- [Task to carry out]: Please count the lines below that contain the word "date", and reply with that number alone.

++++ Provided records

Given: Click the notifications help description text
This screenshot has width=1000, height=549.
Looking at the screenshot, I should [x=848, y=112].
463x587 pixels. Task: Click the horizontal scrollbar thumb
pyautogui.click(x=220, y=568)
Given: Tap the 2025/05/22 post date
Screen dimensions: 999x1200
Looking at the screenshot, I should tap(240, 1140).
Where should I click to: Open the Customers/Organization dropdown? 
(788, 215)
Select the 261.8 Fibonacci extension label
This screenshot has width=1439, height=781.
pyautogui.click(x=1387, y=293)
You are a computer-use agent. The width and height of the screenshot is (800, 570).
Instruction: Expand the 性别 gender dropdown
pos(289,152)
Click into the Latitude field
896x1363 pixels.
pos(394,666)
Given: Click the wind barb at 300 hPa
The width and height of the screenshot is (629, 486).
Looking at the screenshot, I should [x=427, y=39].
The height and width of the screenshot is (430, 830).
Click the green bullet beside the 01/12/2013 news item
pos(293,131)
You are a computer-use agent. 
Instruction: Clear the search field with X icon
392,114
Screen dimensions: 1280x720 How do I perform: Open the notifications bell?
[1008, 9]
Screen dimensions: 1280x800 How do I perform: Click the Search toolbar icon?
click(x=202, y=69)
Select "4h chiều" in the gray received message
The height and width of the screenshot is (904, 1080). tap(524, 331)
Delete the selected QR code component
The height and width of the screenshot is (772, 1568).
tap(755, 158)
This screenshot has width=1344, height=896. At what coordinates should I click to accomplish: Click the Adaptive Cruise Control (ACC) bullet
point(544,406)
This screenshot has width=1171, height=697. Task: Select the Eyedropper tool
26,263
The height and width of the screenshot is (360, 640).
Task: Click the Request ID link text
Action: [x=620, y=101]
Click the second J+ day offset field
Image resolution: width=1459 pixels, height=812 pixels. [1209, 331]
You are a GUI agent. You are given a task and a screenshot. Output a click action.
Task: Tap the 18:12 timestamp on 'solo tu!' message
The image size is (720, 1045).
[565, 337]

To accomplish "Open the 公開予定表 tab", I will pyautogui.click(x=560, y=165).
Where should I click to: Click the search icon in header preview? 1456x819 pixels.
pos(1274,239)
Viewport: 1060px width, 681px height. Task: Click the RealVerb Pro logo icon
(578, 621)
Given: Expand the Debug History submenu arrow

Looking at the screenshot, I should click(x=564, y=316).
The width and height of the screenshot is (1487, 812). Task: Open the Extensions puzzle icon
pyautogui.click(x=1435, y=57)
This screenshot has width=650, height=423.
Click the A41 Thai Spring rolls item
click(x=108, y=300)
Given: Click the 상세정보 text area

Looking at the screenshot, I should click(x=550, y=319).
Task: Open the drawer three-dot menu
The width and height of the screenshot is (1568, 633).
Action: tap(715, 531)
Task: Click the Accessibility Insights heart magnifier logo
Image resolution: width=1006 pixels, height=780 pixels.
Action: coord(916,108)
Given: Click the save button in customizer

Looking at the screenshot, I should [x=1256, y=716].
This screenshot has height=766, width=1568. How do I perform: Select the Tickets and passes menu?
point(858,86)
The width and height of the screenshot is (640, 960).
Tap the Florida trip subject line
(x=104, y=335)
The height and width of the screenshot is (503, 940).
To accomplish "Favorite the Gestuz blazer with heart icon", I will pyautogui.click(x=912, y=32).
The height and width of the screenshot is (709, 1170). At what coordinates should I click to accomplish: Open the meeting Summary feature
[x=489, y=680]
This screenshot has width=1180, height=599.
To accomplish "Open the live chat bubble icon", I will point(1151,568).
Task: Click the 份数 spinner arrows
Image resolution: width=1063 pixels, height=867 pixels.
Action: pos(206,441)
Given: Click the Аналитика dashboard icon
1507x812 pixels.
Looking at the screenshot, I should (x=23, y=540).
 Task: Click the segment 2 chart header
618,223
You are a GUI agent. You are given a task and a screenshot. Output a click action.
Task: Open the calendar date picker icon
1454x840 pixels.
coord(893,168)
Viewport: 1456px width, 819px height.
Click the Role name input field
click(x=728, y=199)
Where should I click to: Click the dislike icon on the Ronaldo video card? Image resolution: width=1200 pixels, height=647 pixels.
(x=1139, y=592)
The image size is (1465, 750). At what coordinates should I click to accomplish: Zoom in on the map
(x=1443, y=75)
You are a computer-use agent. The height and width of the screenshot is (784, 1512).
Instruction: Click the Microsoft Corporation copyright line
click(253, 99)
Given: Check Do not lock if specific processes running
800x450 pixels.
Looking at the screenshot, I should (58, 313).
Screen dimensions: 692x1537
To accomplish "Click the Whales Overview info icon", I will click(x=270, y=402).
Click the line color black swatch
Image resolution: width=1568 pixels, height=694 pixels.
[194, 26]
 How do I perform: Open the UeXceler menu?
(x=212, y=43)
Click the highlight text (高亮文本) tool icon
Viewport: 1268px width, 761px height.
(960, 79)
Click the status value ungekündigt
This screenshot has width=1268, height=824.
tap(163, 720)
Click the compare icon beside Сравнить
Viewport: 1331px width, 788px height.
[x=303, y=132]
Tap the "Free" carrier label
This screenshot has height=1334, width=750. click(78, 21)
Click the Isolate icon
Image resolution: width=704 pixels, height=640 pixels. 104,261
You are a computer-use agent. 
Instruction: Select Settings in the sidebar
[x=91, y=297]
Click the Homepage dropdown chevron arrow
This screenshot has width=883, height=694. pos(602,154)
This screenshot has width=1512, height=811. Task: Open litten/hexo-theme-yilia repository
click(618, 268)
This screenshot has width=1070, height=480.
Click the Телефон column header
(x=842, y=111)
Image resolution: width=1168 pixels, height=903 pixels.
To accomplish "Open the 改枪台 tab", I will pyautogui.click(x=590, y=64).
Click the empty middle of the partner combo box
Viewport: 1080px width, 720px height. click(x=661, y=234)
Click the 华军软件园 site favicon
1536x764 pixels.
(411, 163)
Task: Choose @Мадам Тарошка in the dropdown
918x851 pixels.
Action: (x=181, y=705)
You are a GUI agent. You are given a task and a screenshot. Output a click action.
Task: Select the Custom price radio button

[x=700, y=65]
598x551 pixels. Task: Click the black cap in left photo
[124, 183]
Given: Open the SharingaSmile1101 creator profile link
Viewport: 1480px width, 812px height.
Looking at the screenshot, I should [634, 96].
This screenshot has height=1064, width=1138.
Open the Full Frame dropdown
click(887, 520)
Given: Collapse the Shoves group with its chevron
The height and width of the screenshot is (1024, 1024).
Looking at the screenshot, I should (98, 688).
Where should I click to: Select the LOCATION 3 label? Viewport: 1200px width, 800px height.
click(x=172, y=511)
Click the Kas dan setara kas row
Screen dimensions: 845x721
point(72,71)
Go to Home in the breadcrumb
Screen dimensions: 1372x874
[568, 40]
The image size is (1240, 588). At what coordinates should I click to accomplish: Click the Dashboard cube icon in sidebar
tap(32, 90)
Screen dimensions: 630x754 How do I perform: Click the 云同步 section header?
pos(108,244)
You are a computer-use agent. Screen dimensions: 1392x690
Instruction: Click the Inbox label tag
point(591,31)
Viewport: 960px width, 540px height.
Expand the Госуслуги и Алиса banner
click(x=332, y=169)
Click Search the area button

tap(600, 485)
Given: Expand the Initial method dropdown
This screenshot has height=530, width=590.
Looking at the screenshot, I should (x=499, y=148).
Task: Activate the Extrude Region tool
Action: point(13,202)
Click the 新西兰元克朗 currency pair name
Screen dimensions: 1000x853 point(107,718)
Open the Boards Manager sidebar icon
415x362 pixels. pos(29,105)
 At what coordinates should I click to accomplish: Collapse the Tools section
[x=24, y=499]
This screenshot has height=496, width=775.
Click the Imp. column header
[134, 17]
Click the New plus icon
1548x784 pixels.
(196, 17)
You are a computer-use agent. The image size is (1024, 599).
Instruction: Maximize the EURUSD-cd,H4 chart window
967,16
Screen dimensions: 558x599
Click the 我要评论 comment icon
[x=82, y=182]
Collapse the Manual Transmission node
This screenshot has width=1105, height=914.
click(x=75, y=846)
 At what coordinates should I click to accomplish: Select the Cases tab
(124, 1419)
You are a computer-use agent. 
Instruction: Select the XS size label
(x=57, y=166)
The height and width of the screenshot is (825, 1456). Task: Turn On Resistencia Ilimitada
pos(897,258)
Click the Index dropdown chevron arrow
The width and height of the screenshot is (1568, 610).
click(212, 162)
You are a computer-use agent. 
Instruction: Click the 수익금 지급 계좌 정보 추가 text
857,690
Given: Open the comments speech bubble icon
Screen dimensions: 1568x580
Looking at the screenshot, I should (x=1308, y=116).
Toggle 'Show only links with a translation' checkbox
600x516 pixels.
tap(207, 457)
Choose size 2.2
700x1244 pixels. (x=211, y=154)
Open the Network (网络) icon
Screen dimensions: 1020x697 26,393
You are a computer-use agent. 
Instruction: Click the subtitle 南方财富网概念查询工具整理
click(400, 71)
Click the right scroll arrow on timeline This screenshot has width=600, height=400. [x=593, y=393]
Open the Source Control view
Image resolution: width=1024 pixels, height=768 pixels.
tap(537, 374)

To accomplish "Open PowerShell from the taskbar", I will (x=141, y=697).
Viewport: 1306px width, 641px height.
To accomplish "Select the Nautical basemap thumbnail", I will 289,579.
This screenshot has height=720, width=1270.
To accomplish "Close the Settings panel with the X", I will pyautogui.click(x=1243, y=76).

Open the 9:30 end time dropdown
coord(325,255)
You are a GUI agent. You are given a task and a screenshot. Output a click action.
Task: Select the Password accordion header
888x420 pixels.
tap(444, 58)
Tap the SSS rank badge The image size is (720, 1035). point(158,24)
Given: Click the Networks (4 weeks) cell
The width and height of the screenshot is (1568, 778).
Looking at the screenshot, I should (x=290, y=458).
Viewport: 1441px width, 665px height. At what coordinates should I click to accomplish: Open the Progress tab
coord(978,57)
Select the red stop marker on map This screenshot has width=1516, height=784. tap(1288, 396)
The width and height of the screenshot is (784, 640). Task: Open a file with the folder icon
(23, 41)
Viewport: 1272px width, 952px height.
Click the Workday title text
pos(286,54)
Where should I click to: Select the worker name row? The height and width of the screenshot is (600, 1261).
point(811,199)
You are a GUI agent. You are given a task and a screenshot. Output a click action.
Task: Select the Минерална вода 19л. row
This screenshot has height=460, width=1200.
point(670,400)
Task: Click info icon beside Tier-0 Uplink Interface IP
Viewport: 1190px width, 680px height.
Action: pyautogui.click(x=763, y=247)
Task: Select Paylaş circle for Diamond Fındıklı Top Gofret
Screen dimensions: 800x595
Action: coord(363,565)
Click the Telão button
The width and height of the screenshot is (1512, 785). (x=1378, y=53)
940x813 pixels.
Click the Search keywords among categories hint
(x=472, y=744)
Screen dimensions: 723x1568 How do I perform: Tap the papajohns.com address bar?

++++++++

- [Exercise result]: 2